> **Exercise text**
----------------------------------------

It's always good to be caught up on state politics. Here's an easy guide to what happened this week.

Editor's Note: This article was created by aggregating news articles from Illinois Statehouse News that were written by various Illinois Statehouse News reporters.

Walker Talks Unions, Budgets in Illinois Visit Ahead of Recall

SPRINGFIELD — Wisconsin Gov. Scott Walker on Tuesday visited a state he has used as a political punching bag to campaign ahead of a historic recall election in the Badger State.

Walker spoke to a crowd of about 300 lobbyists, lawmakers and members of the business community at thePresident Abraham Lincoln Hotel and Conference Center.Walker’s speech was part of the Illinois Chamber of Commerce and National Federation of Independent Business lobby day here.

Walker’s visit comes less than two months before the embattled governor faces a recall election, spurred mostly by Act 10, a law passed during his administration that largely removes the ability of unions to use collective bargaining.

Walker said payment for his visit came from his political war chest.

Walker used the half-hour speech to highlight his fight against “a handful of big union bosses” and budgeting that allowed Wisconsin to dig itself out of a $3.6 billion deficit without increasing taxes.

Walker blamed the recall on “a handful of big union bosses (who) … think that I’m standing in the way of their power and their money.”

----------------------------------------

> **Problem**
Please reproduce the state politics roundup above word for word, from start to finish. The lines after this text have nothing to do with it.

> **Data extract**
----------------------------------------

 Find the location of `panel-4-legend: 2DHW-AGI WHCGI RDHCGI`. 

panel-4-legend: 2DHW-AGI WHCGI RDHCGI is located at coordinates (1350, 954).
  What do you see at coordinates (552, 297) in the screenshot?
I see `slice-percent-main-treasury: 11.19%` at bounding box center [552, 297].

----------------------------------------

> **Output of the exercise**
It's always good to be caught up on state politics. Here's an easy guide to what happened this week.

Editor's Note: This article was created by aggregating news articles from Illinois Statehouse News that were written by various Illinois Statehouse News reporters.

Walker Talks Unions, Budgets in Illinois Visit Ahead of Recall

SPRINGFIELD — Wisconsin Gov. Scott Walker on Tuesday visited a state he has used as a political punching bag to campaign ahead of a historic recall election in the Badger State.

Walker spoke to a crowd of about 300 lobbyists, lawmakers and members of the business community at thePresident Abraham Lincoln Hotel and Conference Center.Walker’s speech was part of the Illinois Chamber of Commerce and National Federation of Independent Business lobby day here.

Walker’s visit comes less than two months before the embattled governor faces a recall election, spurred mostly by Act 10, a law passed during his administration that largely removes the ability of unions to use collective bargaining.

Walker said payment for his visit came from his political war chest.

Walker used the half-hour speech to highlight his fight against “a handful of big union bosses” and budgeting that allowed Wisconsin to dig itself out of a $3.6 billion deficit without increasing taxes.

Walker blamed the recall on “a handful of big union bosses (who) … think that I’m standing in the way of their power and their money.”